### SUPPLIED RECORDS

★ ★ ★ ★ ★

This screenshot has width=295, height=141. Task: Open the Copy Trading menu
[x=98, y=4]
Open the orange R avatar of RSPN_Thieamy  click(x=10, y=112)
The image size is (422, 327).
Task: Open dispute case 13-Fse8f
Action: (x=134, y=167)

★ ★ ★ ★ ★

In full and word for word, set down the records shown above.

This screenshot has width=295, height=141. Task: Open the Copy Trading menu
[x=98, y=4]
Open the orange R avatar of RSPN_Thieamy  click(x=10, y=112)
The image size is (422, 327).
Task: Open dispute case 13-Fse8f
Action: (x=134, y=167)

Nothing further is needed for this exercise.